Ad-supported surge: The strong subscription growth for the ad-supported tier is largely attributable to Netflix’s password sharing crackdown efforts and consumer demand for cheaper access to streaming.

  • A traditional consumer disdain for ads has softened. A recent survey from Disqo found that only 13% of consumers are opposed to ad-supported streaming, down from 36% in 2022; ads are a small pill to swallow if it means reducing the potential $1,236 US households spend yearly on streaming services.
  • Netflix has restated its commitment to increasing the value of its ad-supported tier, which drives larger average revenues per user than its ad-free tiers. The company’s shift away from reporting subscriber numbers—a move it telegraphed last year—signals that the company may be satisfied with its ad-supported base and that subscription numbers are not as important as ARPU going forward.

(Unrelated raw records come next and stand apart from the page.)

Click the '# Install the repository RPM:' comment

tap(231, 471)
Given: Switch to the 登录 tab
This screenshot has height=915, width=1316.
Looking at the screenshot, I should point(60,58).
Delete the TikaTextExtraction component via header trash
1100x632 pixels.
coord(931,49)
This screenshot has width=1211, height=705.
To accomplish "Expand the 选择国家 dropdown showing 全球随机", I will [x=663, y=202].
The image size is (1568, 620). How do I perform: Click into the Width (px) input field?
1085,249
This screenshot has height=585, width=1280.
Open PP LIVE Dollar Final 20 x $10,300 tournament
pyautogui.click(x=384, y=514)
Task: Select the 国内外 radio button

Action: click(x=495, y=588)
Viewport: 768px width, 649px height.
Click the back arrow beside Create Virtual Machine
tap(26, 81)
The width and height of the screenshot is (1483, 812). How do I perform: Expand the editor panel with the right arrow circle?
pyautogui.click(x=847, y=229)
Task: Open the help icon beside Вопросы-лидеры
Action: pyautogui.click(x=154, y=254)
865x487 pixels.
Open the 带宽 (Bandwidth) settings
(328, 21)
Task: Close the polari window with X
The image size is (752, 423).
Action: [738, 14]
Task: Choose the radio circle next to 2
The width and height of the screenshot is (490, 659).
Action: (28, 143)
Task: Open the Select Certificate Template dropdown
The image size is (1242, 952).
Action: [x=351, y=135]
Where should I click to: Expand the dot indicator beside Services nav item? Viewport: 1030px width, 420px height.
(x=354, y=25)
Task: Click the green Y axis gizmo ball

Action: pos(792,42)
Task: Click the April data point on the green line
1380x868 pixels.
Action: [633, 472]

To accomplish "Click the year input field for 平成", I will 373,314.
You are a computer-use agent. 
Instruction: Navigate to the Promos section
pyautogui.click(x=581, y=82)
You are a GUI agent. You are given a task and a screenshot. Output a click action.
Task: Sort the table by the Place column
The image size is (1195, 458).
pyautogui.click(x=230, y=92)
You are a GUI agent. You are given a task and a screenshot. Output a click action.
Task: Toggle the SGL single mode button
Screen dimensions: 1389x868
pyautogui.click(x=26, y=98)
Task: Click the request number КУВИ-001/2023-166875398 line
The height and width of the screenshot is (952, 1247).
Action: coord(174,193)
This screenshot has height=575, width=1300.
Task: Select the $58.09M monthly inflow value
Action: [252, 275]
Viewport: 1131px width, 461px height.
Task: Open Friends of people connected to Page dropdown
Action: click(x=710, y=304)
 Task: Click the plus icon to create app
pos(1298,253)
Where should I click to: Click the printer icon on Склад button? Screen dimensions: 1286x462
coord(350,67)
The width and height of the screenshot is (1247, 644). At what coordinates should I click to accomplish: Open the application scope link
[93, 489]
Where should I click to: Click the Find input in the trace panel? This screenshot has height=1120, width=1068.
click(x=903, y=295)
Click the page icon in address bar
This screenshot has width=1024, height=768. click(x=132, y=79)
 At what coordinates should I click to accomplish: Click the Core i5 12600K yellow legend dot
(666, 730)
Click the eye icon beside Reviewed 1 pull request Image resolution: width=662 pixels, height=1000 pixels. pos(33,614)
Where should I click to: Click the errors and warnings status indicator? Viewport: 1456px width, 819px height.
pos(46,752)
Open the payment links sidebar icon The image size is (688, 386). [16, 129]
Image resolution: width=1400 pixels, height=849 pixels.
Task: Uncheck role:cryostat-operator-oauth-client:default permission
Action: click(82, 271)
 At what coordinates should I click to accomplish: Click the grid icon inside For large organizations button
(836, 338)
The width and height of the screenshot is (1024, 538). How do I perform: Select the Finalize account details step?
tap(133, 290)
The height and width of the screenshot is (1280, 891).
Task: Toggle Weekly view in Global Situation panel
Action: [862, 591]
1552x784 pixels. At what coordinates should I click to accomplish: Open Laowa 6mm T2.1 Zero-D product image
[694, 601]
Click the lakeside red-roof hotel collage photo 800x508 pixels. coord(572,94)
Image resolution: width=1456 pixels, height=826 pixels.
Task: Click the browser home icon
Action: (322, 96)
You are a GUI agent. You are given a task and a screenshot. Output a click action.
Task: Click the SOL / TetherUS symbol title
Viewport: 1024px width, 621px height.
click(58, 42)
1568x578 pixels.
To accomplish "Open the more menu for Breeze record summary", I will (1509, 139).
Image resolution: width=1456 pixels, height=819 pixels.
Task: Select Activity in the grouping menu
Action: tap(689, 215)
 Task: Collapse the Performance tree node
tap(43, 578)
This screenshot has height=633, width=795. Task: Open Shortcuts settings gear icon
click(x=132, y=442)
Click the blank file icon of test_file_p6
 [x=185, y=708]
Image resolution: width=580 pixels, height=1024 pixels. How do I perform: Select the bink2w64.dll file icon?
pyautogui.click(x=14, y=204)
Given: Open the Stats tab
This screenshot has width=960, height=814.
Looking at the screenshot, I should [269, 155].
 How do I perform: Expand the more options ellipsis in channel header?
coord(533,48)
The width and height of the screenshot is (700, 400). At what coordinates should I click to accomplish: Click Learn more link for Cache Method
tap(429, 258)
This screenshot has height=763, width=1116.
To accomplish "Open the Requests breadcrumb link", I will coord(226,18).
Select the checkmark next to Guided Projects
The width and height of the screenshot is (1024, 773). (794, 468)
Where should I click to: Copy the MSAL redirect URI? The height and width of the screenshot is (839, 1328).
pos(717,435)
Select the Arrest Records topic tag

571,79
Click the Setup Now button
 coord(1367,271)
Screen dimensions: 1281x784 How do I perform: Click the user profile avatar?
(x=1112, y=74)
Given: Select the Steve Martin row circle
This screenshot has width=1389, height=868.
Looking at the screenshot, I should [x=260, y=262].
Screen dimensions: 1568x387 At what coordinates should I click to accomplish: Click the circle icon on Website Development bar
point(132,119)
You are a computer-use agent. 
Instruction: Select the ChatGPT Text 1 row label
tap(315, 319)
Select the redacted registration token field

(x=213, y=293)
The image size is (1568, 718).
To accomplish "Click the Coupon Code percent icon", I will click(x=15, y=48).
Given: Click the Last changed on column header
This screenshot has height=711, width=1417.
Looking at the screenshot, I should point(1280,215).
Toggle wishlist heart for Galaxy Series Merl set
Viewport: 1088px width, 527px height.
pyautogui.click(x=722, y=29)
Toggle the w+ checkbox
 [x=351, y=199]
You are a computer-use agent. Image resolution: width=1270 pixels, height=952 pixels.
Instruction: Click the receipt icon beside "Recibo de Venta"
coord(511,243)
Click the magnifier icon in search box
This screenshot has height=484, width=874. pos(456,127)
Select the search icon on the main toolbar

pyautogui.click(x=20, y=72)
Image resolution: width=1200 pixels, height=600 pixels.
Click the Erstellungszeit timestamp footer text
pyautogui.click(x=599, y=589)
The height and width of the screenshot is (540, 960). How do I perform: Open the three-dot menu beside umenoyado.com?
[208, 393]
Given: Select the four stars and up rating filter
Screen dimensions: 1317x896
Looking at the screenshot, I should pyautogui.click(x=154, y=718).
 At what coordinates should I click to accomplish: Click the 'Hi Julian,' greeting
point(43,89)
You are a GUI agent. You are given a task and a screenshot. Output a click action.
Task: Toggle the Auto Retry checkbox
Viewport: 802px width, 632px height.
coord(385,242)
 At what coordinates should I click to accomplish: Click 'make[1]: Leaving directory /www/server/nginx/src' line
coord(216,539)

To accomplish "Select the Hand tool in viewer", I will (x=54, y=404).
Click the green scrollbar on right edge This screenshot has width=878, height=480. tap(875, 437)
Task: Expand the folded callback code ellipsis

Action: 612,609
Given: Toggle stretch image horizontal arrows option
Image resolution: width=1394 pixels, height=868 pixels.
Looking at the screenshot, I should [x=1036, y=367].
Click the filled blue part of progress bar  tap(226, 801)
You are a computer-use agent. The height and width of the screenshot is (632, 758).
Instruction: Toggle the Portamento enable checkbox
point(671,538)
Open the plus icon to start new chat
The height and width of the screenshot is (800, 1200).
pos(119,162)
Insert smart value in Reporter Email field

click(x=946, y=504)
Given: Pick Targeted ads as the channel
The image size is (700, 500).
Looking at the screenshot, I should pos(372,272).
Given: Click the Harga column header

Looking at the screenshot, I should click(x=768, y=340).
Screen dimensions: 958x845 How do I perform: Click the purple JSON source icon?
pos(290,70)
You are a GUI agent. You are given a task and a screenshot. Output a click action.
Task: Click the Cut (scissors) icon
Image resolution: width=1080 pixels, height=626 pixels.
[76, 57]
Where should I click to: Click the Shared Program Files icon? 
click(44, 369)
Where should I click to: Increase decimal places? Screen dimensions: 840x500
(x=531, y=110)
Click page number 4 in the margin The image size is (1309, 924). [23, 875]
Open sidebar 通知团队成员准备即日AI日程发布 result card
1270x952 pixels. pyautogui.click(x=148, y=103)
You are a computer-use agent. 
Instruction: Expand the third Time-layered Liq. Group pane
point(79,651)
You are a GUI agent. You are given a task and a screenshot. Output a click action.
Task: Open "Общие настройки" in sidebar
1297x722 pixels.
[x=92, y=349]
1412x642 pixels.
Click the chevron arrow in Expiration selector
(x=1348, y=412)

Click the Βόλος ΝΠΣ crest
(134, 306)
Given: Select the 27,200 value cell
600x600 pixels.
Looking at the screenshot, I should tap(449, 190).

The Upfronts angle: The 20 million milestone comes as Netflix and its competitors gear up for a contested Upfront season courting advertising partnerships.

  • The company has steadily built up its ad-supported numbers and touted growth to build excitement among advertisers for opportunities with Netflix. Showing strong subscription growth this year is more important than ever since Amazon Prime Video will have its upfront debut and is a significant threat to Netflix’s market.
  • The company has put other tentpoles in place for its ads business: Earlier this year, Netflix signed a $5 billion deal to become the new home for World Wrestling Entertainment (WWE) for the next five-to-10 years, putting a valuable sports rights contract in Netflix’s arsenal.
  • The company has also attempted to build up marquee sports events of its own, like a tennis tournament last quarter and an upcoming boxing match between Mike Tyson and Jake Paul.

Our take: Netflix’s password-sharing crackdown has a longer runway than initially expected and has helped its ad-supported tier grow to formidable size in a short period of time. But with Amazon now on the market with ads as the default for Prime Video, Netflix knows it has to do more than tout subscriber numbers to drive revenue growth.